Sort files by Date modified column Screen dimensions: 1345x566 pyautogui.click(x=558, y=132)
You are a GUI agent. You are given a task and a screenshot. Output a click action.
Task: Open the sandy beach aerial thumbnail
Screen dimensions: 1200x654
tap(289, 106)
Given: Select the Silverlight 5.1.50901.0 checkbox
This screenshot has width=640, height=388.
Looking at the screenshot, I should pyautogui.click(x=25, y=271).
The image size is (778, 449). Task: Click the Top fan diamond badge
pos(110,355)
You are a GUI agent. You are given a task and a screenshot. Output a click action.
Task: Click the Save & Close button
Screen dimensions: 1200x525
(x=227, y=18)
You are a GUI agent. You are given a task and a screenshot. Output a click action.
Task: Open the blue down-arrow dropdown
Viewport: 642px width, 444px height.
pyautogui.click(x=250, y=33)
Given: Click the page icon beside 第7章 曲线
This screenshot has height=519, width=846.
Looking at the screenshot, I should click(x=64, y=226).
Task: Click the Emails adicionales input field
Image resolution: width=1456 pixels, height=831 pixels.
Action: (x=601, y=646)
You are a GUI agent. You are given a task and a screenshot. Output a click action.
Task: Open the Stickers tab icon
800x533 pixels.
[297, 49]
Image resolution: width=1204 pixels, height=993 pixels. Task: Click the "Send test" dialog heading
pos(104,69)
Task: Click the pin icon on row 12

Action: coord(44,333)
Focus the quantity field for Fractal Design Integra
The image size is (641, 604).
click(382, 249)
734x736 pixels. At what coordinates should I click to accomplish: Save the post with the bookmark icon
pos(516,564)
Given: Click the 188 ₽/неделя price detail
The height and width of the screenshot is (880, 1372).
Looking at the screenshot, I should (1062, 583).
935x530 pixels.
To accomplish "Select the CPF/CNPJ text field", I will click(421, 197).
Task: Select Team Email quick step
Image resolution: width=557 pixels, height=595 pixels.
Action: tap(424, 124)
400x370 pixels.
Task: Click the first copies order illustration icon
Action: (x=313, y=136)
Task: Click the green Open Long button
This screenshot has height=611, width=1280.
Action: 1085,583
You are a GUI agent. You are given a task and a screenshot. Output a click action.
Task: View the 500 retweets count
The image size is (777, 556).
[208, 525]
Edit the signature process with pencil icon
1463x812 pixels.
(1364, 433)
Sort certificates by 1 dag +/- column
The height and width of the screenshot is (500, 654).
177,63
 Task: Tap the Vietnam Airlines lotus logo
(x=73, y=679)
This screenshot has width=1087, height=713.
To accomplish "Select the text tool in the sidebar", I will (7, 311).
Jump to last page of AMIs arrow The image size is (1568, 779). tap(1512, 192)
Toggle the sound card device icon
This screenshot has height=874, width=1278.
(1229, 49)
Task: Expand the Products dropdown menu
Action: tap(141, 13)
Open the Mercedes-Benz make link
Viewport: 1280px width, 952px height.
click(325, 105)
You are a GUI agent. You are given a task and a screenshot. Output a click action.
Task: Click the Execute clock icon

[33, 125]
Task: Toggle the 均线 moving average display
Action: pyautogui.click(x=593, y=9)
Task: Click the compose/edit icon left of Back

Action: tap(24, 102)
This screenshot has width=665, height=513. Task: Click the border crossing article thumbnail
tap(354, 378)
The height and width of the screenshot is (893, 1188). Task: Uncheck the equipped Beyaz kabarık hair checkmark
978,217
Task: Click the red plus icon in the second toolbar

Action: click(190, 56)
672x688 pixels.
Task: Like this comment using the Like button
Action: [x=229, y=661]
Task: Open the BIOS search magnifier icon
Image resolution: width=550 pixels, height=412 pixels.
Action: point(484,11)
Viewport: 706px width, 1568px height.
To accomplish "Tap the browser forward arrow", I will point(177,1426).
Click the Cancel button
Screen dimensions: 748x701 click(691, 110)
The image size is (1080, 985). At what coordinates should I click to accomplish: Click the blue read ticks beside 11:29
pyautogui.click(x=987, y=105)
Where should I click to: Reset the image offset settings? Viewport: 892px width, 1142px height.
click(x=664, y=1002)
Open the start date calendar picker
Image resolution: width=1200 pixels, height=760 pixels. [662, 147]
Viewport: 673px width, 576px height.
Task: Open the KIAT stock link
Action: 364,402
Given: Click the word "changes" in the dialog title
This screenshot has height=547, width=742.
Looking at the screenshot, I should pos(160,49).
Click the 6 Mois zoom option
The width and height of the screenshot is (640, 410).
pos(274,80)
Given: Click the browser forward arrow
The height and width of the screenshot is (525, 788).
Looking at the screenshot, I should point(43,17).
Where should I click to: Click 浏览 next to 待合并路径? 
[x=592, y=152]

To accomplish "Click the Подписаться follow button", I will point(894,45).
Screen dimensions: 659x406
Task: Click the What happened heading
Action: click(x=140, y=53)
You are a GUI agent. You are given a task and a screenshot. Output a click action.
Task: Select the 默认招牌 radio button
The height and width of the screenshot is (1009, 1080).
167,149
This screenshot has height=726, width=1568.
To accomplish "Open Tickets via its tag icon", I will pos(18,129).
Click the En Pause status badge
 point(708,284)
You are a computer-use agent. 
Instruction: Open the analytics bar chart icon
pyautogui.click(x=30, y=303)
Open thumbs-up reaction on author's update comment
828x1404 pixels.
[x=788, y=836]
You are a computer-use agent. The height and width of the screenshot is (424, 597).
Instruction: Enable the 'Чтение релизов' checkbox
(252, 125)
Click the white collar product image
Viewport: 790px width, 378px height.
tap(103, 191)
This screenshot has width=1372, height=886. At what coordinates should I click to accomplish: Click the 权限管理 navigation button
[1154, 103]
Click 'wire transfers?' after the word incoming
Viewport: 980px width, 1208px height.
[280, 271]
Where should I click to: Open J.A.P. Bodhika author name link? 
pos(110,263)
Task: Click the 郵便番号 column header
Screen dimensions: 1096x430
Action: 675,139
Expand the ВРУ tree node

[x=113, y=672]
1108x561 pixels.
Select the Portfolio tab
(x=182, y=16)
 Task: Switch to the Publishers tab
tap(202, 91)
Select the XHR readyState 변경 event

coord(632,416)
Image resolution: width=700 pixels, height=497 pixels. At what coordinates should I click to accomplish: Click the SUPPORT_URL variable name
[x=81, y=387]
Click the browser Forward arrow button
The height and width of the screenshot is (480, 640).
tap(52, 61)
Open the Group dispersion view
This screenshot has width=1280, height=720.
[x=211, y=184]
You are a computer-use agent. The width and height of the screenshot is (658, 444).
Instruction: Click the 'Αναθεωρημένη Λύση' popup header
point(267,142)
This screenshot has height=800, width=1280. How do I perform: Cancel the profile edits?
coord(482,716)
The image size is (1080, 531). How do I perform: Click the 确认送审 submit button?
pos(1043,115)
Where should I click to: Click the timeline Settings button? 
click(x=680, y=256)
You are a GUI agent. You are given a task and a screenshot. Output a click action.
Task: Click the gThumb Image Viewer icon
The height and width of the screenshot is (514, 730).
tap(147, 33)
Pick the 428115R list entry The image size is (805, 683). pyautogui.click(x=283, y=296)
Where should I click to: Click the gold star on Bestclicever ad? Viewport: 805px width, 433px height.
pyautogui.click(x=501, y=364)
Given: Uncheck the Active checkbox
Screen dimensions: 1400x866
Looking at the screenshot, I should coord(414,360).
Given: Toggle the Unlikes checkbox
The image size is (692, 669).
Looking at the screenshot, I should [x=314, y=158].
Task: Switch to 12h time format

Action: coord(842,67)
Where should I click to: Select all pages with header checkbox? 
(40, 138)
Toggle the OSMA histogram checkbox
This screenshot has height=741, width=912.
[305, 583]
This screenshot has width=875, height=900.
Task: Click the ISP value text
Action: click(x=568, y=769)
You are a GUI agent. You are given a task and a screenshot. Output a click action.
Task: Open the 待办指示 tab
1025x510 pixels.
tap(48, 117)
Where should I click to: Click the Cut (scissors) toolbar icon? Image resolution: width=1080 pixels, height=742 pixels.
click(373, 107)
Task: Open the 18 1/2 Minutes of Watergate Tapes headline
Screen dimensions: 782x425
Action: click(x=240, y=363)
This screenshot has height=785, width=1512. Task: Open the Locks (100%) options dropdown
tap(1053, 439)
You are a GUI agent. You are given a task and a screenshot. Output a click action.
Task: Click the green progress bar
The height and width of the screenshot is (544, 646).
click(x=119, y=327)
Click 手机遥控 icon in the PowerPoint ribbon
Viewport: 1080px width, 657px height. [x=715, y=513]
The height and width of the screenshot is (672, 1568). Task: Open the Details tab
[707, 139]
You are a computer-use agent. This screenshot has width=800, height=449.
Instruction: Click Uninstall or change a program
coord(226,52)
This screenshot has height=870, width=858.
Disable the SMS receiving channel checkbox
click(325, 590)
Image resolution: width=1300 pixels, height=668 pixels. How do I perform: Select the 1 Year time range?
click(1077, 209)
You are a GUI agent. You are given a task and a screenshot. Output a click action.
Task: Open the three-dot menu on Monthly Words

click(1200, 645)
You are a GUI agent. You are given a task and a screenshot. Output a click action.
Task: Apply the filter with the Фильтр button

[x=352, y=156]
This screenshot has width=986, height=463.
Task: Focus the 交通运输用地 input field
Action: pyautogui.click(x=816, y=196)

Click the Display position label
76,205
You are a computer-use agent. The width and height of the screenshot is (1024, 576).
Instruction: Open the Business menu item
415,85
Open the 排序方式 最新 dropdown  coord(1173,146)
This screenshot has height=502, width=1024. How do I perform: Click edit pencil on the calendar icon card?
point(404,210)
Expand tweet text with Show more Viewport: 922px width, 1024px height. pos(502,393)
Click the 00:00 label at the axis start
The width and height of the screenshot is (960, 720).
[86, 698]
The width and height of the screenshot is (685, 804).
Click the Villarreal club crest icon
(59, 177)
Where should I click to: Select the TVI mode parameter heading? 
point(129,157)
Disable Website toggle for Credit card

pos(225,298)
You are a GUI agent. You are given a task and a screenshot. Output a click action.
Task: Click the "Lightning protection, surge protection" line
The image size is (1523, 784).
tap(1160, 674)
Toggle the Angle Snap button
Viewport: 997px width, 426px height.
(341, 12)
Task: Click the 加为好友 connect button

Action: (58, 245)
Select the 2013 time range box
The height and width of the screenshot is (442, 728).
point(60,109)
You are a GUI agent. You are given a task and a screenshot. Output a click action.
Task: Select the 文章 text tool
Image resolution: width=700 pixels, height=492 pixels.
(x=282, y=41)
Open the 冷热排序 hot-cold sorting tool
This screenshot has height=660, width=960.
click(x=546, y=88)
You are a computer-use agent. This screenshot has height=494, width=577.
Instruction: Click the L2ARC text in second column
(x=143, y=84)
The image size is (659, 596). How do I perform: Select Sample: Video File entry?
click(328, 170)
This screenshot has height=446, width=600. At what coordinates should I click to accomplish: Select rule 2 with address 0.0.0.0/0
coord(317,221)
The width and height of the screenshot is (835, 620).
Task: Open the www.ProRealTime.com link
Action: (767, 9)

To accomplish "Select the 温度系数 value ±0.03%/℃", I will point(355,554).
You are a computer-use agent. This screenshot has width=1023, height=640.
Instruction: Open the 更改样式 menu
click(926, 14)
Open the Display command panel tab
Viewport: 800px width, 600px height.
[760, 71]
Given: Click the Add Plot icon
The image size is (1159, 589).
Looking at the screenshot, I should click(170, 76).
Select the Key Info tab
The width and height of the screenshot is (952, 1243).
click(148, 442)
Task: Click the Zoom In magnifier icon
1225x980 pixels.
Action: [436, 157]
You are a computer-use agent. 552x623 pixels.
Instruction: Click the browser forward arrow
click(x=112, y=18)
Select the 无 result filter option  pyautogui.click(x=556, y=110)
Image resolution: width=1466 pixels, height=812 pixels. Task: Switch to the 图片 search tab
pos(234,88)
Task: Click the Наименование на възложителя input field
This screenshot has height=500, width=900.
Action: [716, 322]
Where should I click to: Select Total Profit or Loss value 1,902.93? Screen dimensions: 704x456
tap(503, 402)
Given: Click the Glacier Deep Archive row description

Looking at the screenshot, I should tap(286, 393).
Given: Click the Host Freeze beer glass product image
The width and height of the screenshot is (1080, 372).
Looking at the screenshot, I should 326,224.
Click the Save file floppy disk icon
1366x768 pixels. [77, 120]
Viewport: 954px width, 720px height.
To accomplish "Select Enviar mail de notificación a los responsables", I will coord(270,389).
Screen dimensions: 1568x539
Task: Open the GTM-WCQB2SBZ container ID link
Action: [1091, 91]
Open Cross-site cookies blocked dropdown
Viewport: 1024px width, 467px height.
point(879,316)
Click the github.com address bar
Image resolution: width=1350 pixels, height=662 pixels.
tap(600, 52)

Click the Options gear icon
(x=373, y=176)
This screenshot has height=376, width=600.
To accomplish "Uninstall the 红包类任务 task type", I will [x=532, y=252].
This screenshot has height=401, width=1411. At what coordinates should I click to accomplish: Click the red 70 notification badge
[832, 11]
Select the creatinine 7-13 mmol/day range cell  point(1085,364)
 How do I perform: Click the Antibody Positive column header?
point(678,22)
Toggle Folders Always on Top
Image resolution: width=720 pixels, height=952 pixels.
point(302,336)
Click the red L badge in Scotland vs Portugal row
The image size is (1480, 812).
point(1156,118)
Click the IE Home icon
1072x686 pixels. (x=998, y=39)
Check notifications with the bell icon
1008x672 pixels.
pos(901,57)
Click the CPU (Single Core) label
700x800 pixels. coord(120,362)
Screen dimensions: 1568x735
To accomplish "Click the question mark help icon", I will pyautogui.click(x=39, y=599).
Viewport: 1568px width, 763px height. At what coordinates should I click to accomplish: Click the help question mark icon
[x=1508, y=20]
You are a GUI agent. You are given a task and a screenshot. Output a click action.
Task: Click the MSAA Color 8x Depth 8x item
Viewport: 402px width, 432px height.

________

### What this task involves
Find each line in the records holding the string "computer" and show it.

### Solution
You are a computer-use agent. 
You are a computer-use agent. The height and width of the screenshot is (424, 597).
You are a computer-use agent. The width and height of the screenshot is (658, 444).
You are a computer-use agent. This screenshot has width=800, height=449.
You are a computer-use agent. The width and height of the screenshot is (1024, 576).
You are a computer-use agent. This screenshot has height=494, width=577.
You are a computer-use agent. This screenshot has width=1023, height=640.
You are a computer-use agent. 552x623 pixels.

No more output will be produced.